- **Task brief**: Put every line of the listing below into a JSON list of strings, one string per line, and leave out any blank lines.

--- Start of Material for this task ---

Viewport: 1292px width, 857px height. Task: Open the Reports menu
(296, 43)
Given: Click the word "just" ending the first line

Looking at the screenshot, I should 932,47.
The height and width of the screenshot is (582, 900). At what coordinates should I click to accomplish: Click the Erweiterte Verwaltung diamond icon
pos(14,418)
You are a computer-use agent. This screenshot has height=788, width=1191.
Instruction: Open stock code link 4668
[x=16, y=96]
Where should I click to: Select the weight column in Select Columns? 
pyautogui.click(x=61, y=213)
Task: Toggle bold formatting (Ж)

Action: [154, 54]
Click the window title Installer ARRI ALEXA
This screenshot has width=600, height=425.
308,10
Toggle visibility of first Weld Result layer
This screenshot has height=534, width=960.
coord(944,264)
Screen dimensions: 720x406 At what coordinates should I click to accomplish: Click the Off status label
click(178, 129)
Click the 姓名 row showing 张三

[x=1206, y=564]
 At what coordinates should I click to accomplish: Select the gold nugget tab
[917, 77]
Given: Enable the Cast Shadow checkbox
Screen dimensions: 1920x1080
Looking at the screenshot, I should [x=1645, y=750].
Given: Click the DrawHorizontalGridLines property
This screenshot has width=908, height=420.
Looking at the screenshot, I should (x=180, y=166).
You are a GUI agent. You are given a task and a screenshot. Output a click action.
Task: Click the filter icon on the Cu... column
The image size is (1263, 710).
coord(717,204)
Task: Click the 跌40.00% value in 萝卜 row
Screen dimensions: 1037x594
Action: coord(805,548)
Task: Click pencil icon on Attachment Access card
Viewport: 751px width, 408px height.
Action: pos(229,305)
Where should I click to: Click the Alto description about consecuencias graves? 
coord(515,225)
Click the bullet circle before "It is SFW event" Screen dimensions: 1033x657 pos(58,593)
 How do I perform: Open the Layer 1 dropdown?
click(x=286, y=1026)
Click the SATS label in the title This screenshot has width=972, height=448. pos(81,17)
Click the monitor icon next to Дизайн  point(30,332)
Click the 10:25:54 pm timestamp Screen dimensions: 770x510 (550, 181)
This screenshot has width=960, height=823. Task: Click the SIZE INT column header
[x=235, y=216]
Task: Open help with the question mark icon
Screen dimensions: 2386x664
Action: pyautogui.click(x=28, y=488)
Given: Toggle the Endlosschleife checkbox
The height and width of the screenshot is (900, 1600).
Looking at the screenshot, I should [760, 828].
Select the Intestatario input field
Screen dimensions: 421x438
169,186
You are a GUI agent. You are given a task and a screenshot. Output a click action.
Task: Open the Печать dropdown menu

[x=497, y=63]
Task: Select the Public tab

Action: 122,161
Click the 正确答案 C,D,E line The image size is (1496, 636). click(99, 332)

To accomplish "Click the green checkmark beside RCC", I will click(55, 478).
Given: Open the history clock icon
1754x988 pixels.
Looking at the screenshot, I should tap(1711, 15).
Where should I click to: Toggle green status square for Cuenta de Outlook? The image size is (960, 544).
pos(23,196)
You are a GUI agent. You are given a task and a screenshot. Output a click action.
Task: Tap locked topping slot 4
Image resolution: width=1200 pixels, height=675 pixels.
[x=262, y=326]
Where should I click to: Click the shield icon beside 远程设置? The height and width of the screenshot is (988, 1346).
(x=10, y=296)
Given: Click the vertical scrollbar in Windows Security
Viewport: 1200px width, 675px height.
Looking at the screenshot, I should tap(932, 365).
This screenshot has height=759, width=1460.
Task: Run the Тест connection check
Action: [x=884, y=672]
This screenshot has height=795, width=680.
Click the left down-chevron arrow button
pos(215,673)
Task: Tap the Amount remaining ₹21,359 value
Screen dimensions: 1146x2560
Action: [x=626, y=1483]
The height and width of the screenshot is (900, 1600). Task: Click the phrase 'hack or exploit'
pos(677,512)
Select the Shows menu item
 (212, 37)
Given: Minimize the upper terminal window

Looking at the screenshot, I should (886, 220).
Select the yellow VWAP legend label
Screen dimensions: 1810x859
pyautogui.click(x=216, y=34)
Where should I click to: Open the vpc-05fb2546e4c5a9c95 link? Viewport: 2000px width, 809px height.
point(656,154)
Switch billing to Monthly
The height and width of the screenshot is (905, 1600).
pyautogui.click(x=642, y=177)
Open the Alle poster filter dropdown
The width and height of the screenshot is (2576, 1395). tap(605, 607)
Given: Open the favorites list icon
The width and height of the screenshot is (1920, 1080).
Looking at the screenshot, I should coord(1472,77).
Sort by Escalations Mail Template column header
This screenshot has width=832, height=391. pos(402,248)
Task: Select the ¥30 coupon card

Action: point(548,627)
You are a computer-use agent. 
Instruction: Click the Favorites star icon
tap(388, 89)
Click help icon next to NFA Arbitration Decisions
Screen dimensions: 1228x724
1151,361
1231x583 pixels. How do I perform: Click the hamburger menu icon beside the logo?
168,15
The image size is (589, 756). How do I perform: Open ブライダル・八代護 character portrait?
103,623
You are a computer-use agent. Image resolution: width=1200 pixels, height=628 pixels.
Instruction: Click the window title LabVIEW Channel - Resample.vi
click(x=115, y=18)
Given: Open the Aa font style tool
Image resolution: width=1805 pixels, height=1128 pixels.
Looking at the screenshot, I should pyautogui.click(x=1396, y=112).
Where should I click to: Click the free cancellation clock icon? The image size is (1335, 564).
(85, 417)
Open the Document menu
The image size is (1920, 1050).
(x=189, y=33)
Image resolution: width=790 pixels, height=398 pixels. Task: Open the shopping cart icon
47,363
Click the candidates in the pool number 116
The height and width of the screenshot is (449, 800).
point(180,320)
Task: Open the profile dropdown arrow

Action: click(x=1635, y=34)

--- End of Material for this task ---

- **Written answer**:
[
  "Viewport: 1292px width, 857px height. Task: Open the Reports menu",
  "(296, 43)",
  "Given: Click the word \"just\" ending the first line",
  "Looking at the screenshot, I should 932,47.",
  "The height and width of the screenshot is (582, 900). At what coordinates should I click to accomplish: Click the Erweiterte Verwaltung diamond icon",
  "pos(14,418)",
  "You are a computer-use agent. This screenshot has height=788, width=1191.",
  "Instruction: Open stock code link 4668",
  "[x=16, y=96]",
  "Where should I click to: Select the weight column in Select Columns? ",
  "pyautogui.click(x=61, y=213)",
  "Task: Toggle bold formatting (Ж)",
  "Action: [154, 54]",
  "Click the window title Installer ARRI ALEXA",
  "This screenshot has width=600, height=425.",
  "308,10",
  "Toggle visibility of first Weld Result layer",
  "This screenshot has height=534, width=960.",
  "coord(944,264)",
  "Screen dimensions: 720x406 At what coordinates should I click to accomplish: Click the Off status label",
  "click(178, 129)",
  "Click the 姓名 row showing 张三",
  "[x=1206, y=564]",
  " At what coordinates should I click to accomplish: Select the gold nugget tab",
  "[917, 77]",
  "Given: Enable the Cast Shadow checkbox",
  "Screen dimensions: 1920x1080",
  "Looking at the screenshot, I should [x=1645, y=750].",
  "Given: Click the DrawHorizontalGridLines property",
  "This screenshot has width=908, height=420.",
  "Looking at the screenshot, I should (x=180, y=166).",
  "You are a GUI agent. You are given a task and a screenshot. Output a click action.",
  "Task: Click the filter icon on the Cu... column",
  "The image size is (1263, 710).",
  "coord(717,204)",
  "Task: Click the 跌40.00% value in 萝卜 row",
  "Screen dimensions: 1037x594",
  "Action: coord(805,548)",
  "Task: Click pencil icon on Attachment Access card",
  "Viewport: 751px width, 408px height.",
  "Action: pos(229,305)",
  "Where should I click to: Click the Alto description about consecuencias graves? ",
  "coord(515,225)",
  "Click the bullet circle before \"It is SFW event\" Screen dimensions: 1033x657 pos(58,593)",
  " How do I perform: Open the Layer 1 dropdown?",
  "click(x=286, y=1026)",
  "Click the SATS label in the title This screenshot has width=972, height=448. pos(81,17)",
  "Click the monitor icon next to Дизайн  point(30,332)",
  "Click the 10:25:54 pm timestamp Screen dimensions: 770x510 (550, 181)",
  "This screenshot has width=960, height=823. Task: Click the SIZE INT column header",
  "[x=235, y=216]",
  "Task: Open help with the question mark icon",
  "Screen dimensions: 2386x664",
  "Action: pyautogui.click(x=28, y=488)",
  "Given: Toggle the Endlosschleife checkbox",
  "The height and width of the screenshot is (900, 1600).",
  "Looking at the screenshot, I should [760, 828].",
  "Select the Intestatario input field",
  "Screen dimensions: 421x438",
  "169,186",
  "You are a GUI agent. You are given a task and a screenshot. Output a click action.",
  "Task: Open the Печать dropdown menu",
  "[x=497, y=63]",
  "Task: Select the Public tab",
  "Action: 122,161",
  "Click the 正确答案 C,D,E line The image size is (1496, 636). click(99, 332)",
  "To accomplish \"Click the green checkmark beside RCC\", I will click(55, 478).",
  "Given: Open the history clock icon",
  "1754x988 pixels.",
  "Looking at the screenshot, I should tap(1711, 15).",
  "Where should I click to: Toggle green status square for Cuenta de Outlook? The image size is (960, 544).",
  "pos(23,196)",
  "You are a GUI agent. You are given a task and a screenshot. Output a click action.",
  "Task: Tap locked topping slot 4",
  "Image resolution: width=1200 pixels, height=675 pixels.",
  "[x=262, y=326]",
  "Where should I click to: Click the shield icon beside 远程设置? The height and width of the screenshot is (988, 1346).",
  "(x=10, y=296)",
  "Given: Click the vertical scrollbar in Windows Security",
  "Viewport: 1200px width, 675px height.",
  "Looking at the screenshot, I should tap(932, 365).",
  "This screenshot has height=759, width=1460.",
  "Task: Run the Тест connection check",
  "Action: [x=884, y=672]",
  "This screenshot has height=795, width=680.",
  "Click the left down-chevron arrow button",
  "pos(215,673)",
  "Task: Tap the Amount remaining ₹21,359 value",
  "Screen dimensions: 1146x2560",
  "Action: [x=626, y=1483]",
  "The height and width of the screenshot is (900, 1600). Task: Click the phrase 'hack or exploit'",
  "pos(677,512)",
  "Select the Shows menu item",
  " (212, 37)",
  "Given: Minimize the upper terminal window",
  "Looking at the screenshot, I should (886, 220).",
  "Select the yellow VWAP legend label",
  "Screen dimensions: 1810x859",
  "pyautogui.click(x=216, y=34)",
  "Where should I click to: Open the vpc-05fb2546e4c5a9c95 link? Viewport: 2000px width, 809px height.",
  "point(656,154)",
  "Switch billing to Monthly",
  "The height and width of the screenshot is (905, 1600).",
  "pyautogui.click(x=642, y=177)",
  "Open the Alle poster filter dropdown",
  "The width and height of the screenshot is (2576, 1395). tap(605, 607)",
  "Given: Open the favorites list icon",
  "The width and height of the screenshot is (1920, 1080).",
  "Looking at the screenshot, I should coord(1472,77).",
  "Sort by Escalations Mail Template column header",
  "This screenshot has width=832, height=391. pos(402,248)",
  "Task: Select the ¥30 coupon card",
  "Action: point(548,627)",
  "You are a computer-use agent. ",
  "Instruction: Click the Favorites star icon",
  "tap(388, 89)",
  "Click help icon next to NFA Arbitration Decisions",
  "Screen dimensions: 1228x724",
  "1151,361",
  "1231x583 pixels. How do I perform: Click the hamburger menu icon beside the logo?",
  "168,15",
  "The image size is (589, 756). How do I perform: Open ブライダル・八代護 character portrait?",
  "103,623",
  "You are a computer-use agent. Image resolution: width=1200 pixels, height=628 pixels.",
  "Instruction: Click the window title LabVIEW Channel - Resample.vi",
  "click(x=115, y=18)",
  "Given: Open the Aa font style tool",
  "Image resolution: width=1805 pixels, height=1128 pixels.",
  "Looking at the screenshot, I should pyautogui.click(x=1396, y=112).",
  "Where should I click to: Click the free cancellation clock icon? The image size is (1335, 564).",
  "(85, 417)",
  "Open the Document menu",
  "The image size is (1920, 1050).",
  "(x=189, y=33)",
  "Image resolution: width=790 pixels, height=398 pixels. Task: Open the shopping cart icon",
  "47,363",
  "Click the candidates in the pool number 116",
  "The height and width of the screenshot is (449, 800).",
  "point(180,320)",
  "Task: Open the profile dropdown arrow",
  "Action: click(x=1635, y=34)"
]